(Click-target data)
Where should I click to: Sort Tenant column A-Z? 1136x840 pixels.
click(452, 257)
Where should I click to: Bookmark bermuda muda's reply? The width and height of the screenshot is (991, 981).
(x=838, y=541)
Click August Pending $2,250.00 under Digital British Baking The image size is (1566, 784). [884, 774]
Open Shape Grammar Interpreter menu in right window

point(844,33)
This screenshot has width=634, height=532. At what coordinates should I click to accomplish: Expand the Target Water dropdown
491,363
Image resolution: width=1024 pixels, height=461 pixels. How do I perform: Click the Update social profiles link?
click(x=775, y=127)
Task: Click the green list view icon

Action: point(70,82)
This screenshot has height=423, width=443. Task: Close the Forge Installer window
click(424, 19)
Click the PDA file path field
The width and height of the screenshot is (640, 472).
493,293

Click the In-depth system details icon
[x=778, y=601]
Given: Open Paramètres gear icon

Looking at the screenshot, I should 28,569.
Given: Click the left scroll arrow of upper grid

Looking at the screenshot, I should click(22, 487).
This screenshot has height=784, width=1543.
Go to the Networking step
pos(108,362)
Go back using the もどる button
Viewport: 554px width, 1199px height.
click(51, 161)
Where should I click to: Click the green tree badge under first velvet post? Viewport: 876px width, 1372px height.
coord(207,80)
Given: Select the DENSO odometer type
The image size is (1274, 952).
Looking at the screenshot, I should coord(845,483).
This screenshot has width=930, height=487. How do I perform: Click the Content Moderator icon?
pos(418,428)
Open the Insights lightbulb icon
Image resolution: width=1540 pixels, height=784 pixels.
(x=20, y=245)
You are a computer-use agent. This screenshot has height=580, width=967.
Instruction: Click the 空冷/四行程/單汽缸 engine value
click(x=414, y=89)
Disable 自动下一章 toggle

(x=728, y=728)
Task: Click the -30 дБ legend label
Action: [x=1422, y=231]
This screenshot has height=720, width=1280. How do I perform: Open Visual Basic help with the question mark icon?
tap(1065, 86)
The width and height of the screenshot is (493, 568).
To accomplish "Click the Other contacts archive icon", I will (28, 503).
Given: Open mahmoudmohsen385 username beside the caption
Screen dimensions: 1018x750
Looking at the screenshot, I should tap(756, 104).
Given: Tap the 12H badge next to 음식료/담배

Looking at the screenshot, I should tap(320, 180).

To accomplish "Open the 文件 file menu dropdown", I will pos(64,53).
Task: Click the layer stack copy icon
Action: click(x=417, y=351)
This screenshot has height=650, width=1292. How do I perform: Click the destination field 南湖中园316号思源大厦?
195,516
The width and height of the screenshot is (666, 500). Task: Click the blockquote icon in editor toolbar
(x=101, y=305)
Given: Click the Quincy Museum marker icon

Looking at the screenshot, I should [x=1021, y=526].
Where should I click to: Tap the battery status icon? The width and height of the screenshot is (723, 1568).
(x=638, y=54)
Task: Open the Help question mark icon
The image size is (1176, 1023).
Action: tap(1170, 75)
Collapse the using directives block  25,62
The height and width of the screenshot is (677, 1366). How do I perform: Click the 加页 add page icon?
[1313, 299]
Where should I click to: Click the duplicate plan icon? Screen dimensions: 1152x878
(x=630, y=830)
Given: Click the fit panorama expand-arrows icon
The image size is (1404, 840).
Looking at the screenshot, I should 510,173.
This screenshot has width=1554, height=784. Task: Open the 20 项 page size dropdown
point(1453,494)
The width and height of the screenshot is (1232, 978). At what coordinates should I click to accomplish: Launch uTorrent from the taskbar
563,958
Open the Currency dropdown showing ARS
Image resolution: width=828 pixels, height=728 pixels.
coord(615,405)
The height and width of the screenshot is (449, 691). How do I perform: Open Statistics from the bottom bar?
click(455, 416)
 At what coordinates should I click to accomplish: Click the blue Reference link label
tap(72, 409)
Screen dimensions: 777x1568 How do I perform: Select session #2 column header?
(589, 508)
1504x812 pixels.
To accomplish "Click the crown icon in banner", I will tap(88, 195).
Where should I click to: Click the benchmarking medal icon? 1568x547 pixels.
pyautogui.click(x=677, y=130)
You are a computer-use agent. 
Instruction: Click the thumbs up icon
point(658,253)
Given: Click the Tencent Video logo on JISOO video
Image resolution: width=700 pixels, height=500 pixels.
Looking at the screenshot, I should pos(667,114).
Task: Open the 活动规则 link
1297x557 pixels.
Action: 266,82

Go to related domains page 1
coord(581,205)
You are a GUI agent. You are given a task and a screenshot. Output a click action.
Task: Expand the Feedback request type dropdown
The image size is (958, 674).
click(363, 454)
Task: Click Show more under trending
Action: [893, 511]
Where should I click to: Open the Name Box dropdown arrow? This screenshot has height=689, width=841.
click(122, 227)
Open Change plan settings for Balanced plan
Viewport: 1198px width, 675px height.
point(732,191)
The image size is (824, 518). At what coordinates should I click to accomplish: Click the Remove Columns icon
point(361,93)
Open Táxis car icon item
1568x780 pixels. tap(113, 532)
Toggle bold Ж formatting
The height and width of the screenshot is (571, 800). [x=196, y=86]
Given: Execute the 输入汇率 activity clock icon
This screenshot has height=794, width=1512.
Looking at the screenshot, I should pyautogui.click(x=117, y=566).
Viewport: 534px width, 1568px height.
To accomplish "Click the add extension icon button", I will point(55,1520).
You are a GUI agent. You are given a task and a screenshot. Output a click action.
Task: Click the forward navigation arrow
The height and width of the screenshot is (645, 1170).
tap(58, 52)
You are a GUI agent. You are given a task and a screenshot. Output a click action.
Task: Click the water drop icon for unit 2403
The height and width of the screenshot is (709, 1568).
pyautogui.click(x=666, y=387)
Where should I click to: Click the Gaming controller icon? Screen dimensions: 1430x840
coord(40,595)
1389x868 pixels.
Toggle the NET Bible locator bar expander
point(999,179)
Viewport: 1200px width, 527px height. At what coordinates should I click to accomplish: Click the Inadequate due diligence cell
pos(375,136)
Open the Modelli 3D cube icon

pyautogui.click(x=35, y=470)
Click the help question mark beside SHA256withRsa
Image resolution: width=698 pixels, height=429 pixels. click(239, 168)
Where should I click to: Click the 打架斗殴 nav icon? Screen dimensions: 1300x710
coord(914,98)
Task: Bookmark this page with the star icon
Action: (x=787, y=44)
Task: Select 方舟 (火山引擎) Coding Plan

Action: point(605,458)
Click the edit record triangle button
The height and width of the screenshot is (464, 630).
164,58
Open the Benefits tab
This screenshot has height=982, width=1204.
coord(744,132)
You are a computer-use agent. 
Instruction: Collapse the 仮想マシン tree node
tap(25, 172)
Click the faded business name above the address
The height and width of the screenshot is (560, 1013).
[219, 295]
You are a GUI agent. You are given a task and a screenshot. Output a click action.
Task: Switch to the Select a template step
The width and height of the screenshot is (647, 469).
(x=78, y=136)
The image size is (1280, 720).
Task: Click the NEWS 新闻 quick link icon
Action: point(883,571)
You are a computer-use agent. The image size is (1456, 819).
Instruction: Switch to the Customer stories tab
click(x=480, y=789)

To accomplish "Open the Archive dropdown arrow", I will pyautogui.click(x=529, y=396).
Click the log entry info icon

> Stated exercise
Print every line of the items above again, word for word and with nothing changed.

> Correct answer
Where should I click to: Sort Tenant column A-Z? 1136x840 pixels.
click(452, 257)
Where should I click to: Bookmark bermuda muda's reply? The width and height of the screenshot is (991, 981).
(x=838, y=541)
Click August Pending $2,250.00 under Digital British Baking The image size is (1566, 784). [884, 774]
Open Shape Grammar Interpreter menu in right window

point(844,33)
This screenshot has width=634, height=532. At what coordinates should I click to accomplish: Expand the Target Water dropdown
491,363
Image resolution: width=1024 pixels, height=461 pixels. How do I perform: Click the Update social profiles link?
click(x=775, y=127)
Task: Click the green list view icon

Action: point(70,82)
This screenshot has height=423, width=443. Task: Close the Forge Installer window
click(424, 19)
Click the PDA file path field
The width and height of the screenshot is (640, 472).
493,293

Click the In-depth system details icon
[x=778, y=601]
Given: Open Paramètres gear icon

Looking at the screenshot, I should 28,569.
Given: Click the left scroll arrow of upper grid

Looking at the screenshot, I should click(22, 487).
This screenshot has height=784, width=1543.
Go to the Networking step
pos(108,362)
Go back using the もどる button
Viewport: 554px width, 1199px height.
click(51, 161)
Where should I click to: Click the green tree badge under first velvet post? Viewport: 876px width, 1372px height.
coord(207,80)
Given: Select the DENSO odometer type
The image size is (1274, 952).
Looking at the screenshot, I should coord(845,483).
This screenshot has width=930, height=487. How do I perform: Click the Content Moderator icon?
pos(418,428)
Open the Insights lightbulb icon
Image resolution: width=1540 pixels, height=784 pixels.
(x=20, y=245)
You are a computer-use agent. This screenshot has height=580, width=967.
Instruction: Click the 空冷/四行程/單汽缸 engine value
click(x=414, y=89)
Disable 自动下一章 toggle

(x=728, y=728)
Task: Click the -30 дБ legend label
Action: [x=1422, y=231]
This screenshot has height=720, width=1280. How do I perform: Open Visual Basic help with the question mark icon?
tap(1065, 86)
The width and height of the screenshot is (493, 568).
To accomplish "Click the Other contacts archive icon", I will (28, 503).
Given: Open mahmoudmohsen385 username beside the caption
Screen dimensions: 1018x750
Looking at the screenshot, I should tap(756, 104).
Given: Tap the 12H badge next to 음식료/담배

Looking at the screenshot, I should tap(320, 180).

To accomplish "Open the 文件 file menu dropdown", I will pos(64,53).
Task: Click the layer stack copy icon
Action: click(x=417, y=351)
This screenshot has height=650, width=1292. How do I perform: Click the destination field 南湖中园316号思源大厦?
195,516
The width and height of the screenshot is (666, 500). Task: Click the blockquote icon in editor toolbar
(x=101, y=305)
Given: Click the Quincy Museum marker icon

Looking at the screenshot, I should [x=1021, y=526].
Where should I click to: Tap the battery status icon? The width and height of the screenshot is (723, 1568).
(x=638, y=54)
Task: Open the Help question mark icon
The image size is (1176, 1023).
Action: tap(1170, 75)
Collapse the using directives block  25,62
The height and width of the screenshot is (677, 1366). How do I perform: Click the 加页 add page icon?
[1313, 299]
Where should I click to: Click the duplicate plan icon? Screen dimensions: 1152x878
(x=630, y=830)
Given: Click the fit panorama expand-arrows icon
The image size is (1404, 840).
Looking at the screenshot, I should 510,173.
This screenshot has width=1554, height=784. Task: Open the 20 项 page size dropdown
point(1453,494)
The width and height of the screenshot is (1232, 978). At what coordinates should I click to accomplish: Launch uTorrent from the taskbar
563,958
Open the Currency dropdown showing ARS
Image resolution: width=828 pixels, height=728 pixels.
coord(615,405)
The height and width of the screenshot is (449, 691). How do I perform: Open Statistics from the bottom bar?
click(455, 416)
 At what coordinates should I click to accomplish: Click the blue Reference link label
tap(72, 409)
Screen dimensions: 777x1568 How do I perform: Select session #2 column header?
(589, 508)
1504x812 pixels.
To accomplish "Click the crown icon in banner", I will tap(88, 195).
Where should I click to: Click the benchmarking medal icon? 1568x547 pixels.
pyautogui.click(x=677, y=130)
You are a computer-use agent. 
Instruction: Click the thumbs up icon
point(658,253)
Given: Click the Tencent Video logo on JISOO video
Image resolution: width=700 pixels, height=500 pixels.
Looking at the screenshot, I should pos(667,114).
Task: Open the 活动规则 link
1297x557 pixels.
Action: 266,82

Go to related domains page 1
coord(581,205)
You are a GUI agent. You are given a task and a screenshot. Output a click action.
Task: Expand the Feedback request type dropdown
The image size is (958, 674).
click(363, 454)
Task: Click Show more under trending
Action: [893, 511]
Where should I click to: Open the Name Box dropdown arrow? This screenshot has height=689, width=841.
click(122, 227)
Open Change plan settings for Balanced plan
Viewport: 1198px width, 675px height.
point(732,191)
The image size is (824, 518). At what coordinates should I click to accomplish: Click the Remove Columns icon
point(361,93)
Open Táxis car icon item
1568x780 pixels. tap(113, 532)
Toggle bold Ж formatting
The height and width of the screenshot is (571, 800). [x=196, y=86]
Given: Execute the 输入汇率 activity clock icon
This screenshot has height=794, width=1512.
Looking at the screenshot, I should pyautogui.click(x=117, y=566).
Viewport: 534px width, 1568px height.
To accomplish "Click the add extension icon button", I will point(55,1520).
You are a GUI agent. You are given a task and a screenshot. Output a click action.
Task: Click the forward navigation arrow
The height and width of the screenshot is (645, 1170).
tap(58, 52)
You are a GUI agent. You are given a task and a screenshot. Output a click action.
Task: Click the water drop icon for unit 2403
The height and width of the screenshot is (709, 1568).
pyautogui.click(x=666, y=387)
Where should I click to: Click the Gaming controller icon? Screen dimensions: 1430x840
coord(40,595)
1389x868 pixels.
Toggle the NET Bible locator bar expander
point(999,179)
Viewport: 1200px width, 527px height. At what coordinates should I click to accomplish: Click the Inadequate due diligence cell
pos(375,136)
Open the Modelli 3D cube icon

pyautogui.click(x=35, y=470)
Click the help question mark beside SHA256withRsa
Image resolution: width=698 pixels, height=429 pixels. click(239, 168)
Where should I click to: Click the 打架斗殴 nav icon? Screen dimensions: 1300x710
coord(914,98)
Task: Bookmark this page with the star icon
Action: (x=787, y=44)
Task: Select 方舟 (火山引擎) Coding Plan

Action: point(605,458)
Click the edit record triangle button
The height and width of the screenshot is (464, 630).
164,58
Open the Benefits tab
This screenshot has height=982, width=1204.
coord(744,132)
You are a computer-use agent. 
Instruction: Collapse the 仮想マシン tree node
tap(25, 172)
Click the faded business name above the address
The height and width of the screenshot is (560, 1013).
[219, 295]
You are a GUI agent. You are given a task and a screenshot. Output a click action.
Task: Switch to the Select a template step
The width and height of the screenshot is (647, 469).
(x=78, y=136)
The image size is (1280, 720).
Task: Click the NEWS 新闻 quick link icon
Action: point(883,571)
You are a computer-use agent. The image size is (1456, 819).
Instruction: Switch to the Customer stories tab
click(x=480, y=789)

To accomplish "Open the Archive dropdown arrow", I will pyautogui.click(x=529, y=396).
Click the log entry info icon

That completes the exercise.